Feel free to share if you face any issues…

11 Likes

I’m impressed by how easy that all seems…

Does Azure have somelike like spot/preemptible instances?

Yes. Its called “Low priority VMs”.
This offering is currently restricted to services like “Azure Batch” for HPC workloads and “Azure Batch AI” for distributed DL training.

1 Like

Does the jupyter notebook start automatically? Not sure why it is configured at por 8000. When I start jupyter notebook in the command line, it starts at 8888.

For DeepLearning VM, JupyterHub is preconfigured on port 8000. So, yes, it starts automatically with OS startup. The command may have started another instance of jupyter on 8888.

1 Like

Just and FYI to anyone with free Azure credits. GPU instances are NOT eligible. I just tried to provision one and received a “Quota Exceeded” notification.

I think that might be different. You probably just need to request a higher quota

1 Like

This is just a safety measure on their part since GPU and other specialised VMs are higher cost and lower availability so as to not strangle usage for legitimate users by accidental activation. Once you use the support form and request the increase in quota within 1 working day they should enable the additional quota once you mention it is for deep learning tasks. (At least this was my experience with this).

correct. @warrenwong , Please raise a support ticket.
Here are the steps of how to request for quota for N-series VMs - https://docs.microsoft.com/en-us/azure/azure-resource-manager/resource-manager-quota-errors#solution

Thanks all! Created a request.

Thanks a lot . solved my problem

  • Keep an eye on the costs of the VM you create. For example the NC6 VM is less than half the price of the NC6s V2 and is probably satisfactory for most.
  • torchvision-nightly was not available on my VM from the existing channels. I changed to use torchvision, hoping all goes well.
  • Consider configuring the VM to Auto shutdown, which could save some money if you forget to turn it off.

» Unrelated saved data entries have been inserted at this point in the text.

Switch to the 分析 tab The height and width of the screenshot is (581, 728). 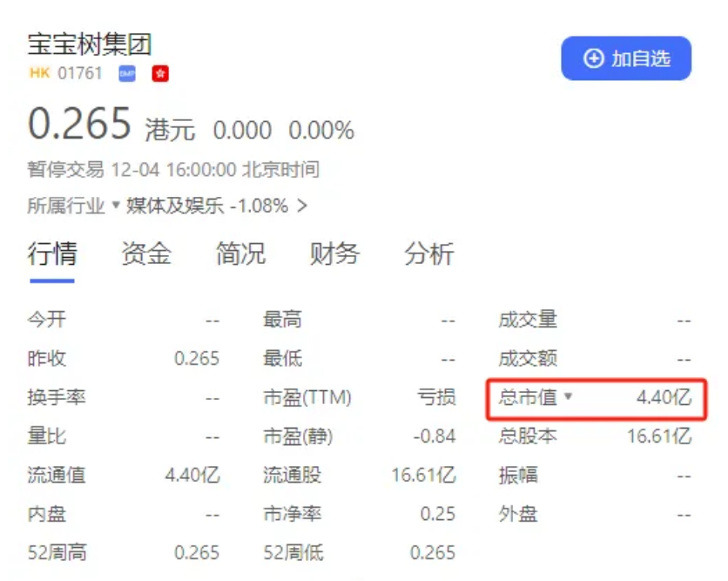pos(428,254)
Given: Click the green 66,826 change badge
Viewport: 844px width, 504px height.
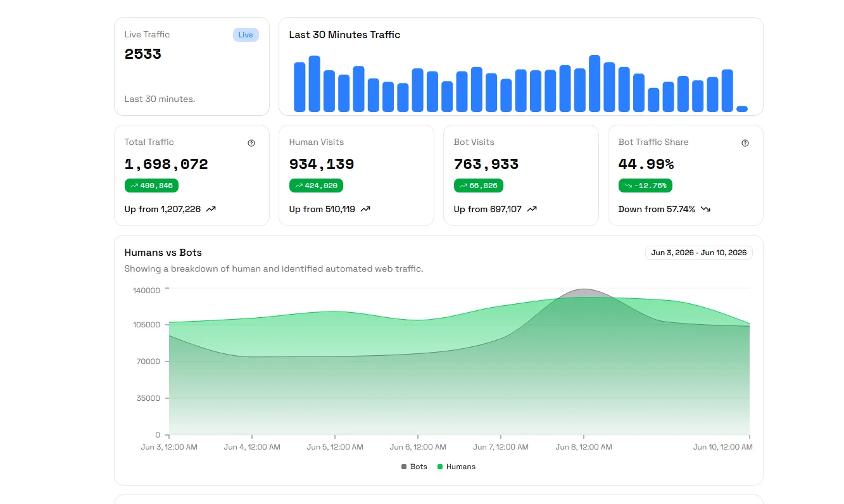Looking at the screenshot, I should tap(479, 186).
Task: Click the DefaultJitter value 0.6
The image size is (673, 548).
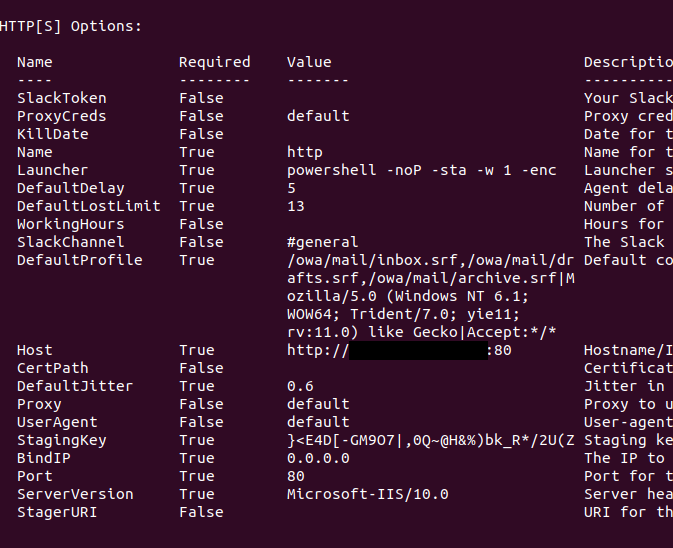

I tried to follow instruction here https://course.fast.ai/start_azure.html but I get an error

microsoft-dsvm:linux-data-science-vm-ubuntu:linuxdsvmubuntu:18.12.01 is not available

I will follow the steps listed here.

One question I have: will I be able to run Notebooks for ML course?

Many thanks!

Chintan

Did you start the VM? It could be that a newly created VM is in the stopped state and thus would be unavailable.

Thanks @Stuart I could not start the VM as the deployment failed. I am currently following the instructions here https://medium.com/@manikantayadunanda/setting-up-deeplearning-machine-and-fast-ai-on-azure-a22eb6bd6429

My question is: will I be able to run ML1 notebooks?

You’ll need to clone the git repo containing the notebooks for that course. But after creating an Ubuntu VM, yes you should be able to run the notebooks.

1 Like

Thanks @Stuart, I will revert back once I have done it.

Update @Stuart I have managed to set up Deep Learning VM and it is running.

I cloned FASTAI repo for ML course and created fastai virtual environment.

I also downloaded bulldozer.zip to ml1/data/ folder using cURL method but I can’t unzip the file when I run the unzip bulldozer.zip. The error is:

    Archive:  bulldozer.zip
  End-of-central-directory signature not found.  Either this file is not
  a zipfile, or it constitutes one disk of a multi-part archive.  In the
  latter case the central directory and zipfile comment will be found on
  the last disk(s) of this archive.
unzip:  cannot find zipfile directory in one of bulldozer.zip or
        bulldozer.zip.zip, and cannot find bulldozer.zip.ZIP, period.

Any pointers for this error?